I’m Likely The Only Bead Chanter
It’s practically t-shirt weather, although damp, as I found my way walking in what’s called The Annex area, with beads in hand. They are a glorious string of 108 beads, which act as an aid to my chanting. The word ‘bead’ hails from the German word, bidden, which means prayer. The word is very similar to the Dutch word I’m familiar with, when as a child raised by a family from the Netherlands, we would pray on the rosary at the time of Lent. To my recollection there are 54 rosary beads which is half the number of what we call japa beads. That, of course, shouldn’t matter, the half number, because the routine is cyclic. Once one revolution is completed, you just do another round of prayer.
While embracing my japa beads in the right hand, privately chanting my prayer and thinking of the good fortune to be able to do this, a young man was about to pass by me on the sidewalk. He used his right hand and had just put a light to his cigarette. When we actually met he blew out his smoke, and in a relative sense I’m sure he felt to be a lucky dude himself. To each his own.
“I’m likely the only bead chanter on Davenport this evening,” I thought. By this time of night, 10 PM, few pedestrians walked the street with a higher ratio of people as motorists. Surely those whizzing by at the steering wheel are not embracing a mala, as a Buddhist or Hindu would call it, or a Jew bearing a tefillin, a small leather strap for prayer, or a Muslim clutching on to a tasbih, while a Christian might have a rosary. You sometimes see one of these holy instruments dangling from the rear view mirror as a kind of talisman offering a protective power.

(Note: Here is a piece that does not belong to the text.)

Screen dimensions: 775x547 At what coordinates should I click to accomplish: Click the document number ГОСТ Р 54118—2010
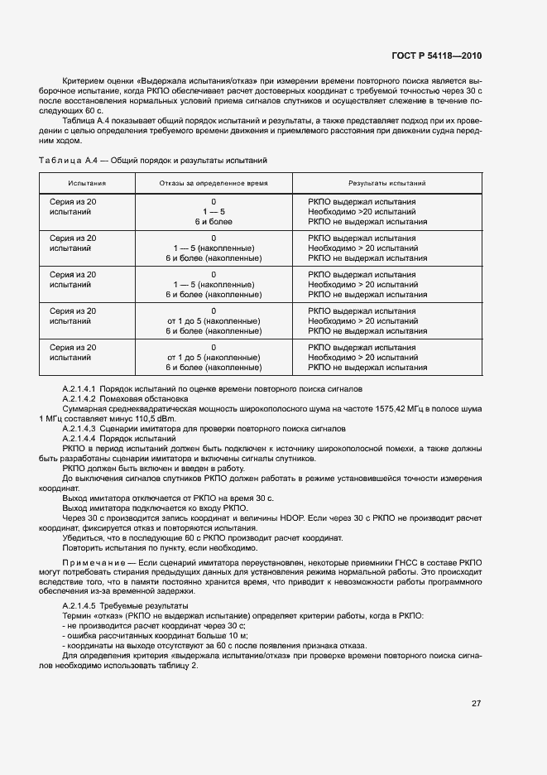[x=437, y=55]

I, indeed, do feel fortunate to have my japa beads as my security blanket. I can’t help but project into the future with the anticipation that more prayer with an instrument of such will become a practice of many. How we could use that help at the current perilous time. And when is it not perilous in this precarious material world? The great master of chanting, with and sometimes without beads in hand, was Sri Chaitanya. He recommended that we all do as much chanting or praying as possible.